**TRAVAIL DEMANDÉ**
Reproduisez fidèlement, dans l'extrait sur l'élevage de chameaux au Turkménistan, le passage qui va de « Tradition turkmène : les » jusqu'à « de ces contrées. » inclus.

Tradition turkmène : les perspectives de l’élevage de chameaux
L’élevage de camélidés est, depuis l’Antiquité, l’une des activités traditionnelles des vastes étendues turkmènes. À l’époque des grandes caravanes qui sillonnaient les itinéraires de la Route de la Soie, les chameaux et dromadaires étaient particulièrement appréciés comme bêtes de somme pour leur résistance dans les traverses des vastes étendues désertiques. Mais c’étaient également des animaux d’élevage dont la viande et le lait sous différentes formes, notamment fermenté, représentaient une part non négligeable de l’alimentation des populations de ces contrées.
Il n’est donc pas surprenant que le programme de développement socio-économique du Turkménistan – qui prévoit la diversification de la production agricole et une augmentation de la rentabilité du secteur de l'élevage – tourne son attention vers cette activité séculaire. Des membres de l'Union des Industriels et Entrepreneurs travaillent activement sur ce segment. Ils considèrent l'élevage de chameaux comme une activité à fort potentiel de croissance.
Source de viande diététique, de produits laitiers et de laine, l'élevage des camélidés apparaît comme une source durable de développement des territoires désertiques du Turkménistan. Les pâturages et les ressources fourragères du Karakoum s'étendent sur plus de 35 millions d'hectares, ce qui représente une étendue considérable où les chameaux vivent en harmonie avec la nature depuis l'aube de l’histoire et ne violent pas son écologie. Les conditions de vie du désert, tout à fait acceptables pour les chameaux, sont incompatibles avec l’élevage d’autres animaux. Pour les éleveurs, il n’y a pas d’autre choix pour assurer leur survie. Même dans les zones plus clémentes mais difficiles d’accès où les moutons peuvent paître, les chameaux, capables de traverser des terrains sablonneux où la plupart des véhicules s’enliseraient, constituent des assistants irremplaçables des bergers dans les pâturages lointains.
Les chameaux turkmènes d'Arvan sont réputés pour leur rendement laitier élevé. En moyenne, le rendement en lait d'une chamelle pendant 18 mois de lactation atteint 2 500 kg de lait avec une teneur en matières grasses de 3,5 à 3,8 %. La race arvan se divise en deux types : l’occidental (Djebel) et l’oriental (Sakarchaguinski). Les bêtes du premier type, plus trapues, sont orientées vers la production de viande. Celles du deuxième type ont le rendement laitier le plus élevé. Leur croisement permet d'obtenir une ligne hybride avec une productivité améliorée.

**MATÉRIAUX RECUEILLIS**
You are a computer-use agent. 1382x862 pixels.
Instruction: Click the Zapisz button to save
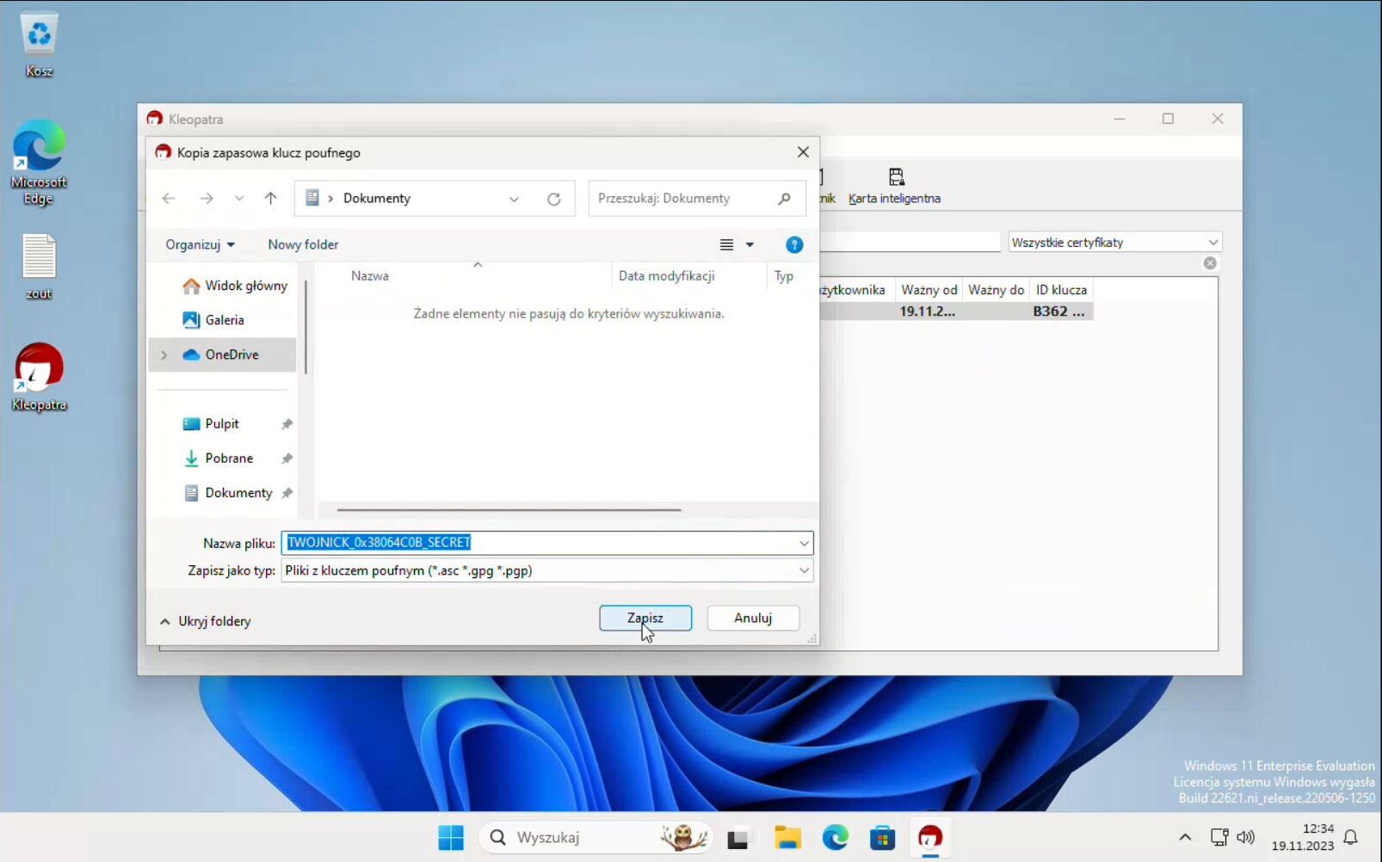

**CORRIGÉ DE L'EXERCICE**
Tradition turkmène : les perspectives de l’élevage de chameaux
L’élevage de camélidés est, depuis l’Antiquité, l’une des activités traditionnelles des vastes étendues turkmènes. À l’époque des grandes caravanes qui sillonnaient les itinéraires de la Route de la Soie, les chameaux et dromadaires étaient particulièrement appréciés comme bêtes de somme pour leur résistance dans les traverses des vastes étendues désertiques. Mais c’étaient également des animaux d’élevage dont la viande et le lait sous différentes formes, notamment fermenté, représentaient une part non négligeable de l’alimentation des populations de ces contrées.